The data management landscape is evolving rapidly with AI, machine learning, and cloud computing. The DAMA-DMBOK 3.0, planned for publication in 2027, is being designed to address these disruptive technologies. DAMA International is also inviting professionals worldwide to contribute to this update through its official project documentation website, https://www.damadmbok.org . This involvement is a unique opportunity to shape the future of the profession.
Searching GitHub for "DAMA-DMBOK" reveals community-driven efforts to operationalize the framework:
The is the global standard for data management, structured around the "DAMA Wheel," which places Data Governance at the core of ten other disciplines. 1. The Core Framework: The DAMA Wheel
GitHub renders markdown files automatically, making it easy to study the guides without downloading anything.
At the core of the framework is the , which positions Data Governance as the central hub, driving eleven surrounding knowledge areas: DAMA-DMBOK2-Data-Quality - GitHub damadmbok pdf github work
The phrase encapsulates the journey of a modern DAM professional. You want the authority of the Body of Knowledge (the PDF) but the agility of community development (the GitHub work).
Transition to declarative data modeling tools like dbt (Data Build Tool) , where models are defined entirely in SQL and YAML files.
First, the official, complete PDF of the DAMA-DMBOK is a copyrighted publication sold by DAMA International and its partners. It is not legally available for free download on GitHub or any other public platform. The DAMA-DMBOK® 2.0 Revision can be purchased from official publishers like Technics Publications, and it remains the essential resource for CDMP® certification.

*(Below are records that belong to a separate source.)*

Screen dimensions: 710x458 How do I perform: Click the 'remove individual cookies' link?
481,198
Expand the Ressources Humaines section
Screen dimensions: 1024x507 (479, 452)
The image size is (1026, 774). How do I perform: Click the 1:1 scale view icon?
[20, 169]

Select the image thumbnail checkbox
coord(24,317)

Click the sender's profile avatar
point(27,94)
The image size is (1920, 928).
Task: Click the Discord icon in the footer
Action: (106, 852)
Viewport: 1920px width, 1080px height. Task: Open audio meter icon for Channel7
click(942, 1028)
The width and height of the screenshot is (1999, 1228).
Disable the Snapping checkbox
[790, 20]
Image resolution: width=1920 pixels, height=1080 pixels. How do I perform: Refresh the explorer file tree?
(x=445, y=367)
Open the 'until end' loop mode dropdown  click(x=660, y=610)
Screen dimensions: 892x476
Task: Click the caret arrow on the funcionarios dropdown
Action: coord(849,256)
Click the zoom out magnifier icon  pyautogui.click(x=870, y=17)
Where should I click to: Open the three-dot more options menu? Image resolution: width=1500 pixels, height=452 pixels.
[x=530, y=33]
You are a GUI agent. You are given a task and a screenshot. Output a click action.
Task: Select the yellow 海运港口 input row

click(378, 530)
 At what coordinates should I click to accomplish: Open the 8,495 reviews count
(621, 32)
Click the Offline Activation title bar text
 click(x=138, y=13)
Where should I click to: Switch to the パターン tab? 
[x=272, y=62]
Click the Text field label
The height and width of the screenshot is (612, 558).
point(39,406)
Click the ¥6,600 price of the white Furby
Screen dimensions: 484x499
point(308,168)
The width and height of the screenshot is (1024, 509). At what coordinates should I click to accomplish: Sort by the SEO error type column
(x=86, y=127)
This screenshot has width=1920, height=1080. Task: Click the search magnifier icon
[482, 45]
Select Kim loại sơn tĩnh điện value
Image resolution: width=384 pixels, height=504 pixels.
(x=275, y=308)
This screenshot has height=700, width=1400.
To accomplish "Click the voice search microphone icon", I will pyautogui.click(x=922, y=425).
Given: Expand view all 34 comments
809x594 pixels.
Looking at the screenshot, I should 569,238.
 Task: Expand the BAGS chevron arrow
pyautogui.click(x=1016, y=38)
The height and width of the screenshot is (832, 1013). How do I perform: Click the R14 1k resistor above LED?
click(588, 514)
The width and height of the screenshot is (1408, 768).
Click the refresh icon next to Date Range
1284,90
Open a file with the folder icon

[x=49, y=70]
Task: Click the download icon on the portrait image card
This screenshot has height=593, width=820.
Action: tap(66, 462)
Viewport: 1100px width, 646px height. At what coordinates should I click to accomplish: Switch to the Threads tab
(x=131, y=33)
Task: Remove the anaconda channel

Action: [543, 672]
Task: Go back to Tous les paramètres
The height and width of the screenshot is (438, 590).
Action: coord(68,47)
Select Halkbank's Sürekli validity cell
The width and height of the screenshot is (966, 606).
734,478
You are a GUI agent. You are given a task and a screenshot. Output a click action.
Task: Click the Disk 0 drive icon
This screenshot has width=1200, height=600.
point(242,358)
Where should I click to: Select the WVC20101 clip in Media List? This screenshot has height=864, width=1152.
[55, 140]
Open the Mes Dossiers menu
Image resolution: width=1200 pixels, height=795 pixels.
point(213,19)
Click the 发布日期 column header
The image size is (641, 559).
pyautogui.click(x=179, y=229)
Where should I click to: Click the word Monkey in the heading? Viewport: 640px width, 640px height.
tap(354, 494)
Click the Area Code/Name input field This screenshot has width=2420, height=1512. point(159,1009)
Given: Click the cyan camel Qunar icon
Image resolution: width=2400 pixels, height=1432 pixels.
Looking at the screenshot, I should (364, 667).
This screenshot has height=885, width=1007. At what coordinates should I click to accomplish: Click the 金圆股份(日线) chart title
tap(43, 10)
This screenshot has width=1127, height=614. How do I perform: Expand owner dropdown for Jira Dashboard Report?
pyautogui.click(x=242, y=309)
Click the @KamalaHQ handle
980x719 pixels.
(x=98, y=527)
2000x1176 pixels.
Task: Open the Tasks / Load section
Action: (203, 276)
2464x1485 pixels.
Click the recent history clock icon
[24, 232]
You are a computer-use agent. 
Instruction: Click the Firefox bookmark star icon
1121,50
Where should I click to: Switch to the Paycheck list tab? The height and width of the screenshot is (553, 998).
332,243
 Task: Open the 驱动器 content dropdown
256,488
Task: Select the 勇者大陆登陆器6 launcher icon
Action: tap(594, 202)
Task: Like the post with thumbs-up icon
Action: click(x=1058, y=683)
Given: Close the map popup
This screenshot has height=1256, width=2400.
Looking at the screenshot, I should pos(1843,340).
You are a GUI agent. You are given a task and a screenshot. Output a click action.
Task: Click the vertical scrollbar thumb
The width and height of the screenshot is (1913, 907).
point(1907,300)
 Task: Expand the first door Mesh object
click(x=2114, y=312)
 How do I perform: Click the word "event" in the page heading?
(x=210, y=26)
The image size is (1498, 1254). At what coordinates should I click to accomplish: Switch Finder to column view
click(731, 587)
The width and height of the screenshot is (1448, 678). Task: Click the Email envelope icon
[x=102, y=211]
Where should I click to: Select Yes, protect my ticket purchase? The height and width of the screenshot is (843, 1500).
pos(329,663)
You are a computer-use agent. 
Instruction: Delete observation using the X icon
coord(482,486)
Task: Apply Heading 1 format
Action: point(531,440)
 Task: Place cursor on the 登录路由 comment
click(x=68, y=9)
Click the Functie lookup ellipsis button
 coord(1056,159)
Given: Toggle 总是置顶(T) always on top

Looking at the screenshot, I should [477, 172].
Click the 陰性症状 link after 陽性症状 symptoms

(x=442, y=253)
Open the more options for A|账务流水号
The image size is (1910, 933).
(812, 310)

had transformed the company's data from a liability into its greatest asset. of the DAMA-DMBOK or see GitHub repository examples for data governance? Editing files - GitHub Docs The data management landscape is evolving rapidly with
Driving Data Governance Success: How to Apply the DAMA-DMBOK Framework in GitHub Workflows
Mastering Data Management: A Guide to the DAMA-DMBOK Framework and GitHub Workflows
Community developers frequently publish scripts (written in Python, SQL, or R) designed to audit databases according to DAMA data quality metrics. These scripts can automatically flag null percentages, structural inconsistencies, or metadata gaps based on DMBoK standards. Curated Study Guides
enterprise-data-governance/ ├── .github/ │ ├── workflows/ │ │ ├── check-data-quality.yml │ │ └── validate-metadata-schemas.yml ├── data-architecture/ │ ├── enterprise-data-model.dbml │ └── data-flow-lineage.json ├── data-governance/ │ ├── data-stewards-registry.md │ └── data-dictionary.csv ├── data-modeling-design/ │ ├── schemas/ │ │ ├── customer_orders.sql │ │ └── user_profiles.sql │ └── naming-conventions.md ├── data-quality/ │ ├── expectations/ │ │ └── core_sales_rules.json │ └── metrics-reporting.md └── data-security/ ├── rbac-policies.yaml └── classification-tags.json Use code with caution. Implementing Core Focus Areas inside the Repository 1. Data Governance & Stewardship This involvement is a unique opportunity to shape
In a professional setting, the DMBOK framework is increasingly used to ensure data is and cloud-native. Rather than a technical manual, it serves as a strategic blueprint.
Managing unstructured data, such as PDFs, emails, and text documents.
What do you currently use? (e.g., dbt, Snowflake, Databricks, Airflow)
Which are your highest priority right now? (e.g., Data Quality, Metadata, Security) What team structure or data roles do you have in place?